#### Task to complete:
One exact copy of the listing, minus the images, is the required answer.

= Beginning of Section =

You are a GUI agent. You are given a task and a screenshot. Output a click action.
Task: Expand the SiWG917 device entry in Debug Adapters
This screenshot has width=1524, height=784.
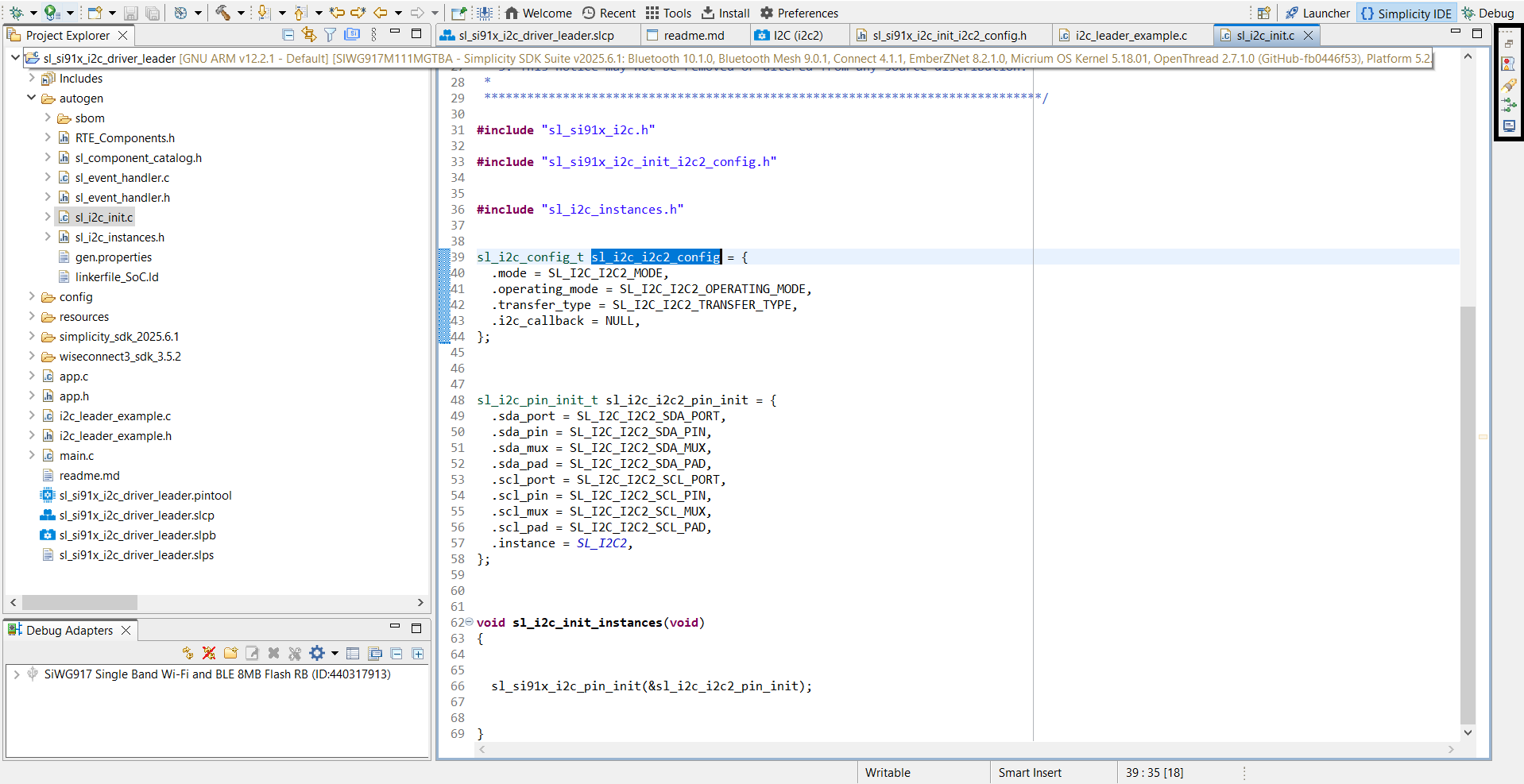coord(15,674)
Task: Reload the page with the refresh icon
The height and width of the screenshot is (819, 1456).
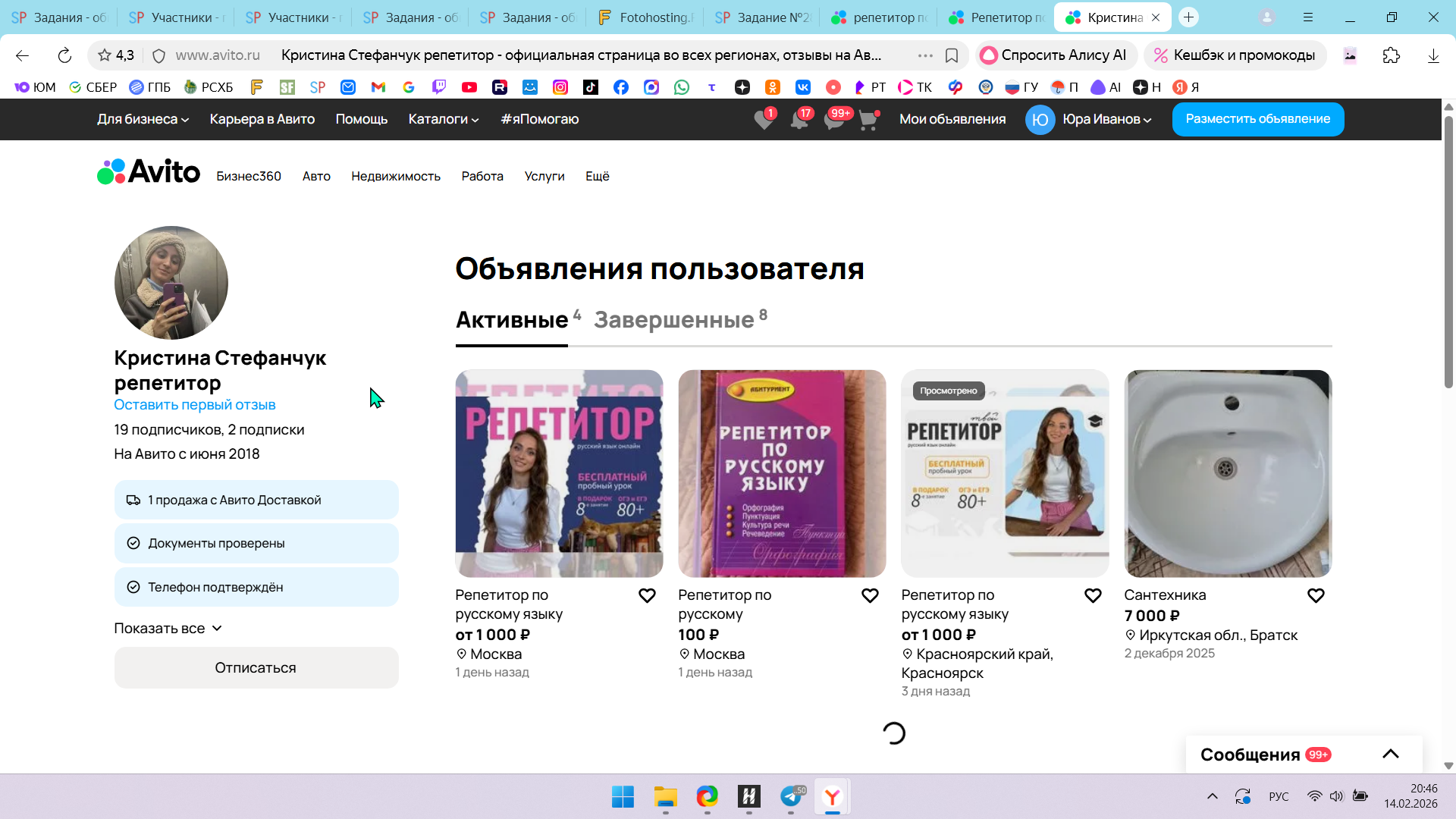Action: point(64,55)
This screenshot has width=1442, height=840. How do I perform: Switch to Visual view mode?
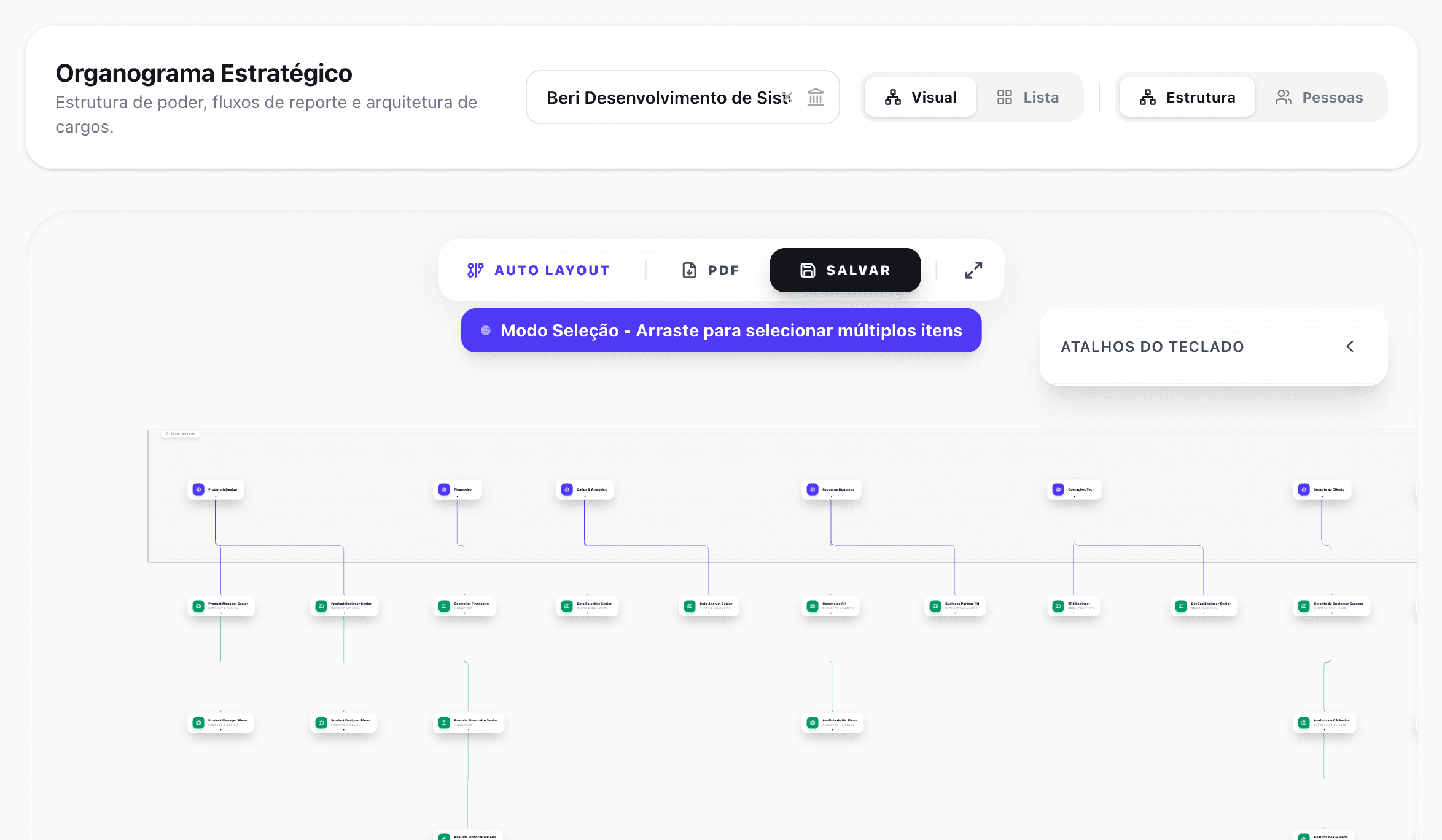[x=920, y=97]
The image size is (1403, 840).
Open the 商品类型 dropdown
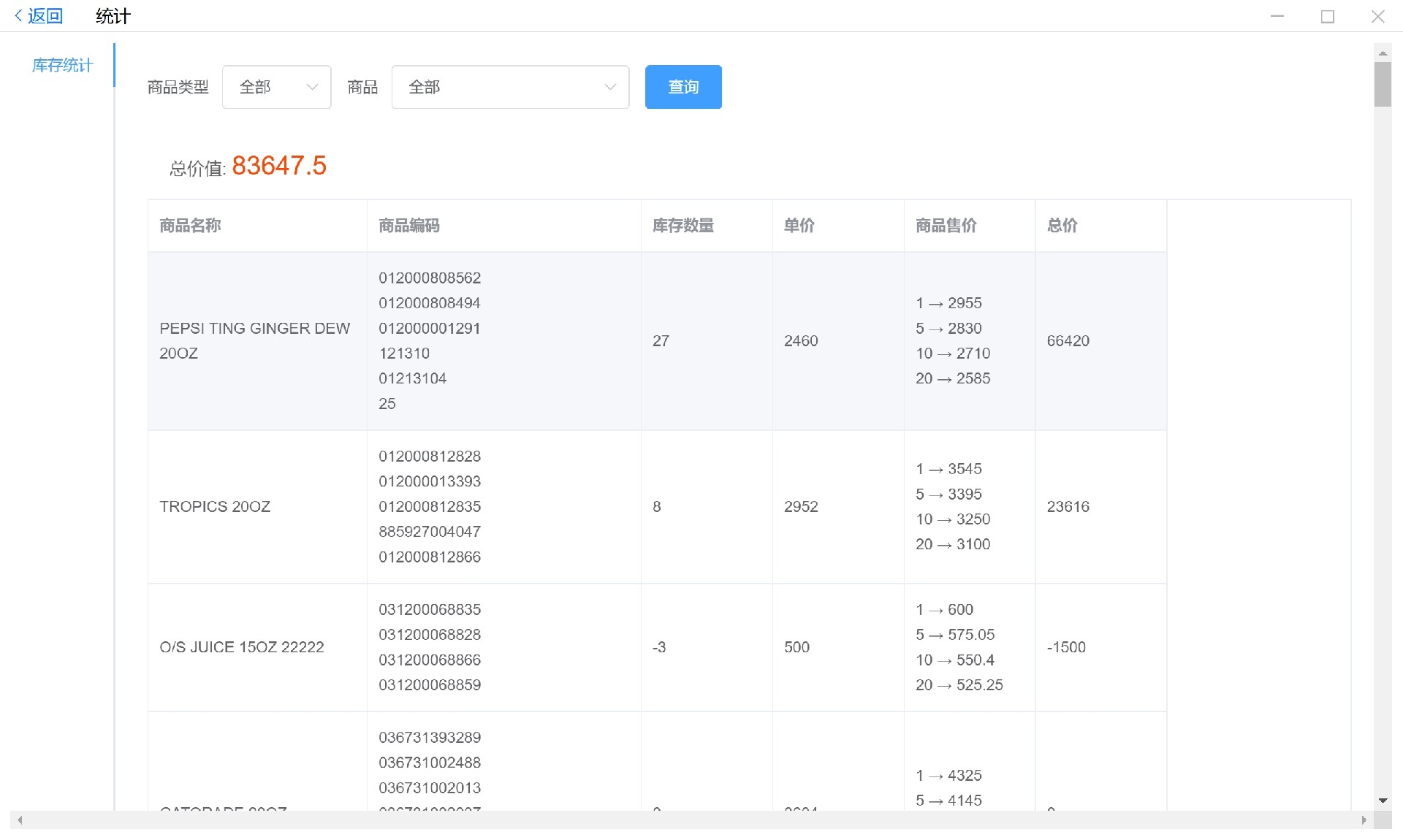coord(276,87)
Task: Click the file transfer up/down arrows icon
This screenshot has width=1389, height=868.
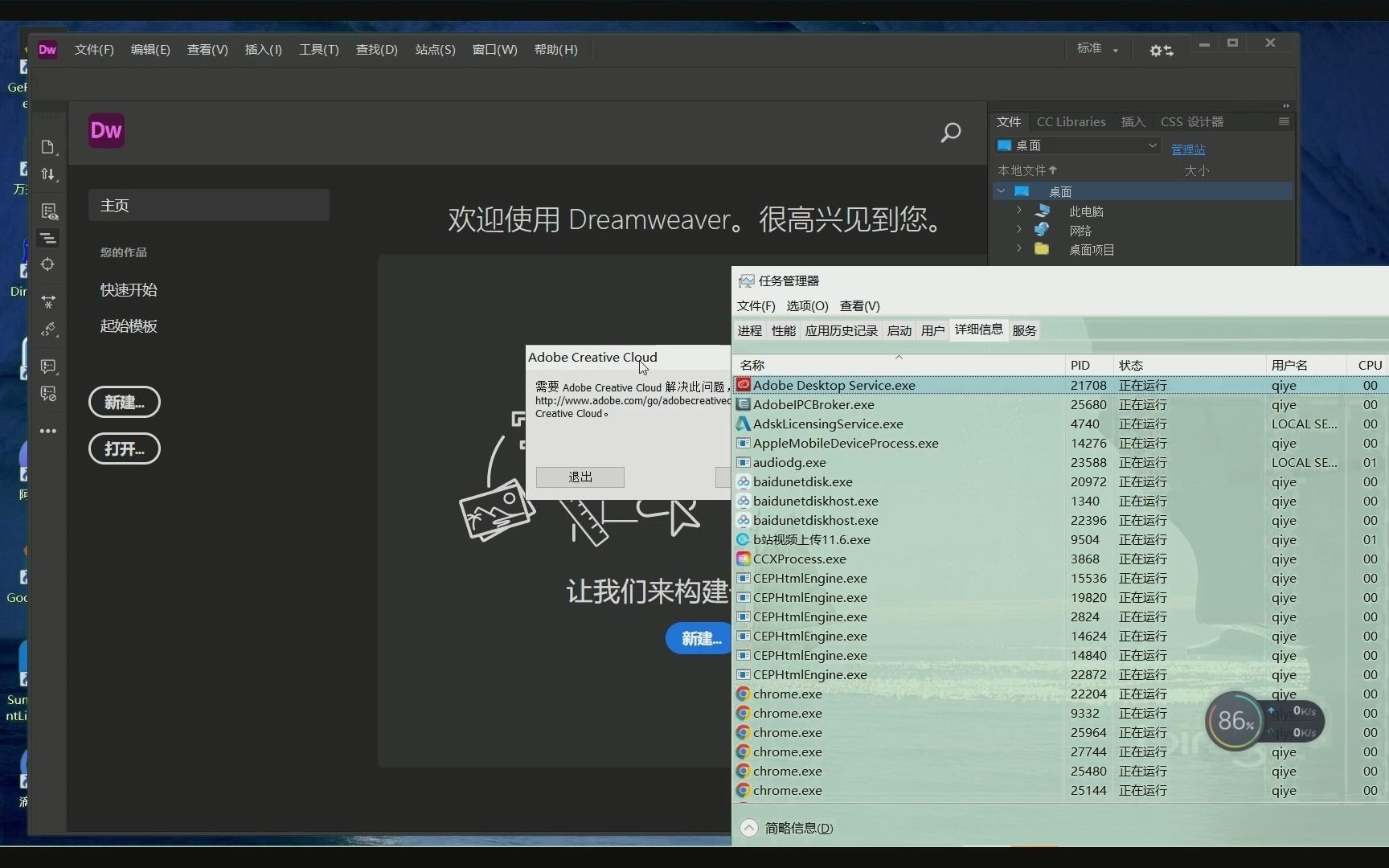Action: (48, 175)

= End of Section =

#### Solution to this task:
You are a GUI agent. You are given a task and a screenshot. Output a click action.
Task: Expand the SiWG917 device entry in Debug Adapters
This screenshot has width=1524, height=784.
coord(15,674)
Task: Reload the page with the refresh icon
The height and width of the screenshot is (819, 1456).
Action: point(64,55)
This screenshot has width=1442, height=840. How do I perform: Switch to Visual view mode?
[x=920, y=97]
The image size is (1403, 840).
Open the 商品类型 dropdown
coord(276,87)
Task: Click the file transfer up/down arrows icon
This screenshot has width=1389, height=868.
Action: (48, 175)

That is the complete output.